Behaving as God’s “royal, greening verdancy” is a real faith challenge… an intentional praxis of bringing our greening power of faith to bear on the conventions and conveniences of daily living: paying attention, and changing the way we live. We are going out with homework today—to find one way to reduce our consumption of energy, or live more in harmony with our climate, or become less dependent on non renewable resources. Buy better light bulbs, recycle. Buy a car with better gas mileage. Plant natives. Turn up the thermostat. Lobby for the Everglades, the Florida Bay, the Gulf. Try to eat local, start a garden. Go outside and celebrate the greening love of God that hastens to the aid of all, and produce rich fruit.

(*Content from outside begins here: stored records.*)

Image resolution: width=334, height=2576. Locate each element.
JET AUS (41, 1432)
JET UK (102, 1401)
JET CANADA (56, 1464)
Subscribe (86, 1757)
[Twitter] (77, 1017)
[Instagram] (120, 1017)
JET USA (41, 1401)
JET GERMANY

I remember one of the old patriarchs of Riviera Church, a retired university professor who spent his spare time testing the water levels in our dying Keys coral reefs and shaking his head over the carelessness and arrogance that was killing the beauty and the life in south Florida’s coastal waters. One time, Gene offered to strip and refinish my desk in the church office, and, when I thanked him after he brought it back, he smirked, looked at the soda can in my hand and told me he had used diet coke as the stripping agent. He paid attention to everything that harmed the earth and its creatures, and he never let up reminding me, nor working for veriditas, the greening power of a people who see holiness expressed in loving what is earthy, and protecting it. Every Sunday, when he and the other ushers brought the morning offering forward, he would begin his prayer in the same way: Lord, I thank you for another beautiful day in South Florida. Honoring his memory, and giving thanks for the work many of you do in your own lives and the life of this church, to make us a greening people, I pray we will have many more beautiful days in south Florida together… and that together, we will make South Florida, and our lives in it, more beautiful as well.

1 Pierre Teilhard de Chardin, quoted in Earth Prayers, p. 131.

2 Hildegard of Bingen, quoted in Earth Prayers, p 69

3 Hildegard of Bingen, in Life Prayers, p. 83.

4 Quoted by Barbara Brown Taylor in “Journal For Preachers,” Vol. 31, #4, p. 27.